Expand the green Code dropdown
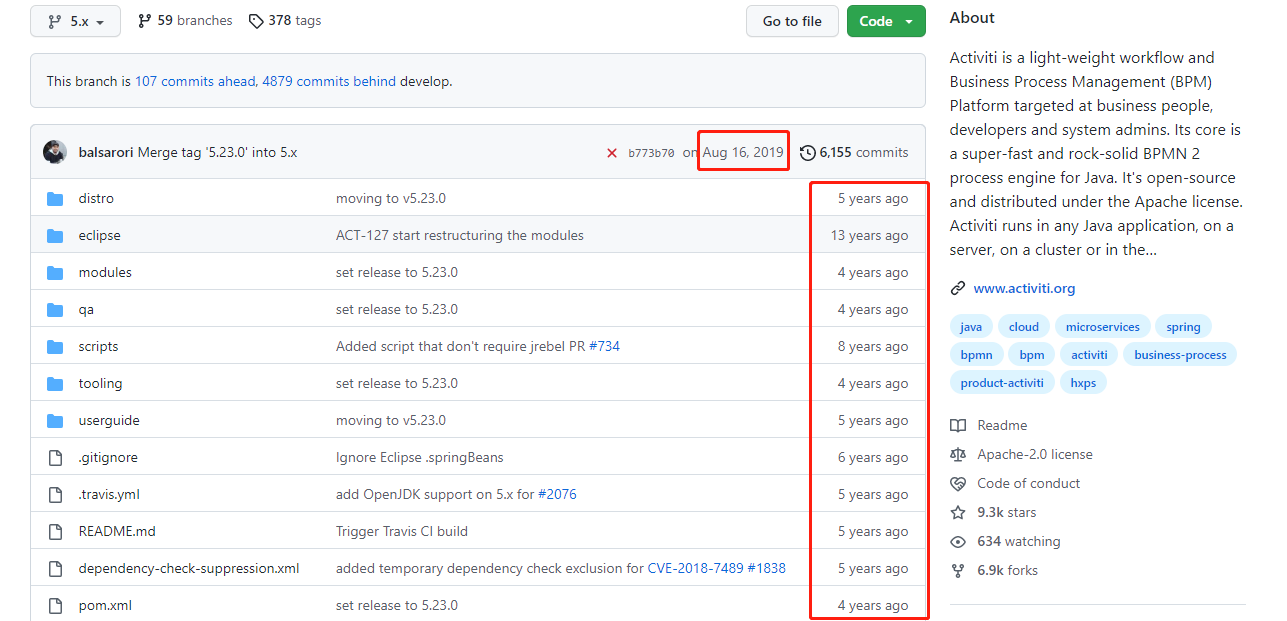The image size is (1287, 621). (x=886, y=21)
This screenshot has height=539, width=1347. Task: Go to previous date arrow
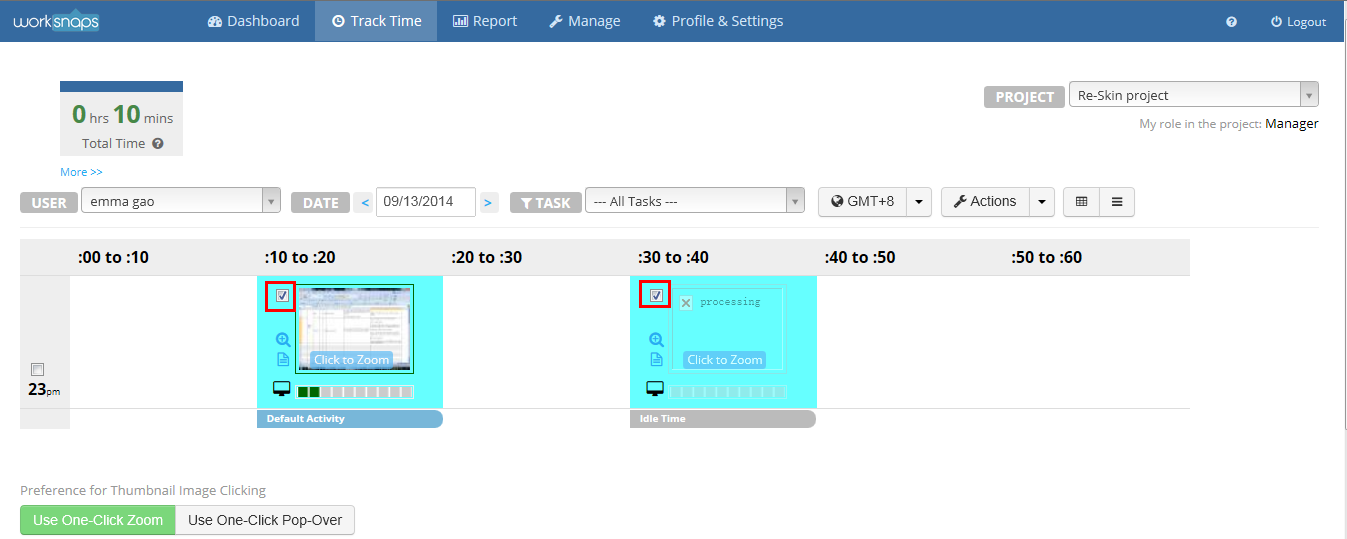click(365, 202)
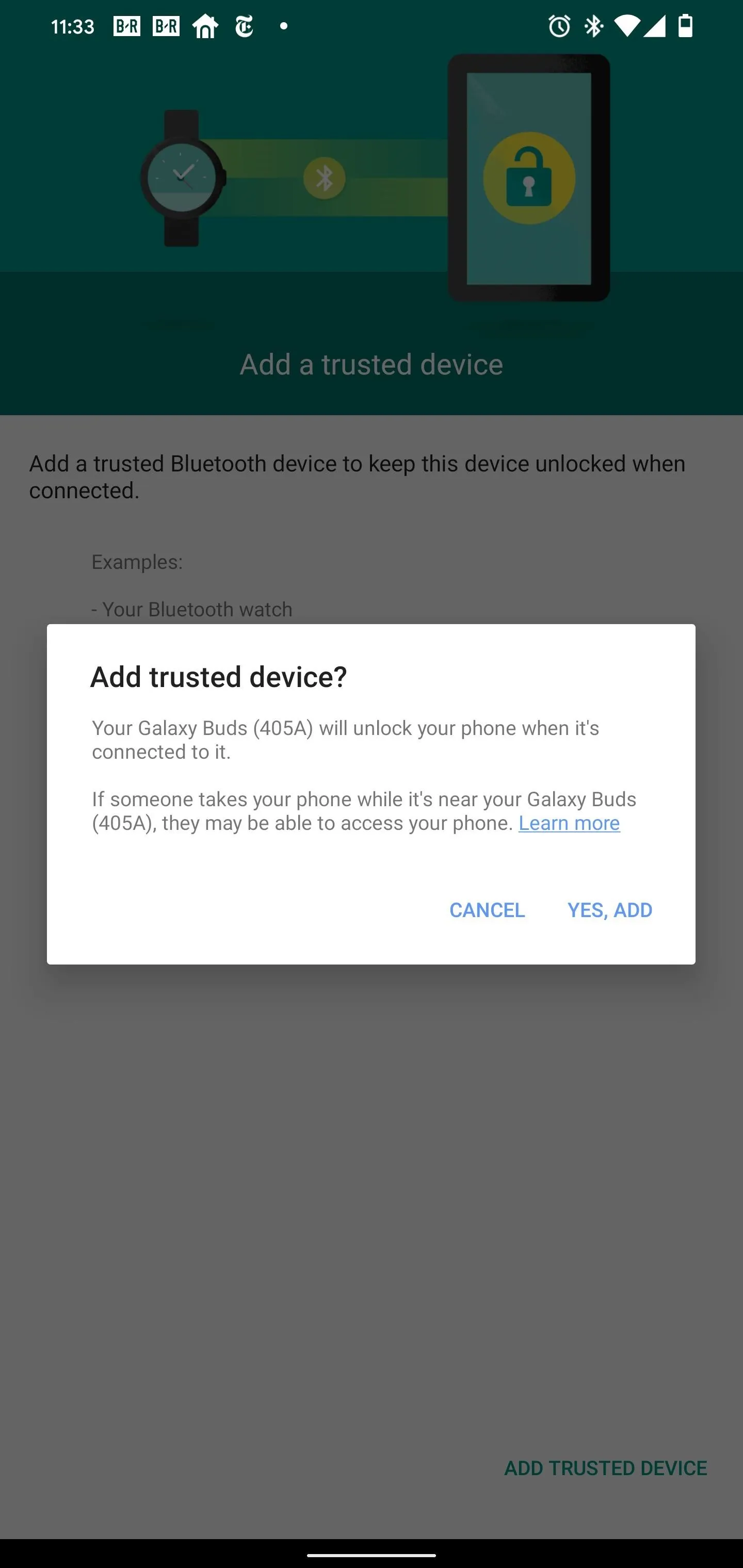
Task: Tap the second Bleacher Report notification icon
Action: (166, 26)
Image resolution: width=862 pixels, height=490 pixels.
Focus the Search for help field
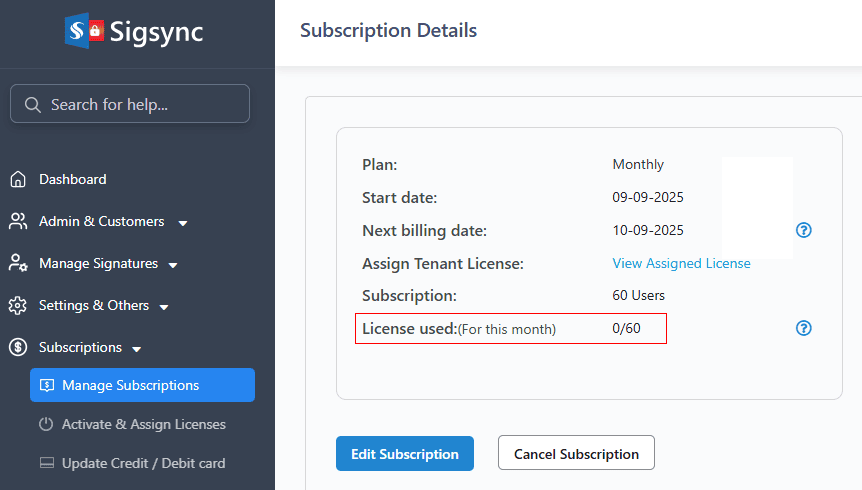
^^^^
### About this exercise
What you return should match the records line for line, minus the pictures.

### Output for this task
Expand the green Code dropdown
The image size is (1287, 621). (x=886, y=21)
This screenshot has height=539, width=1347. Task: Go to previous date arrow
click(365, 202)
Task: Tap the second Bleacher Report notification icon
Action: (166, 26)
Image resolution: width=862 pixels, height=490 pixels.
Focus the Search for help field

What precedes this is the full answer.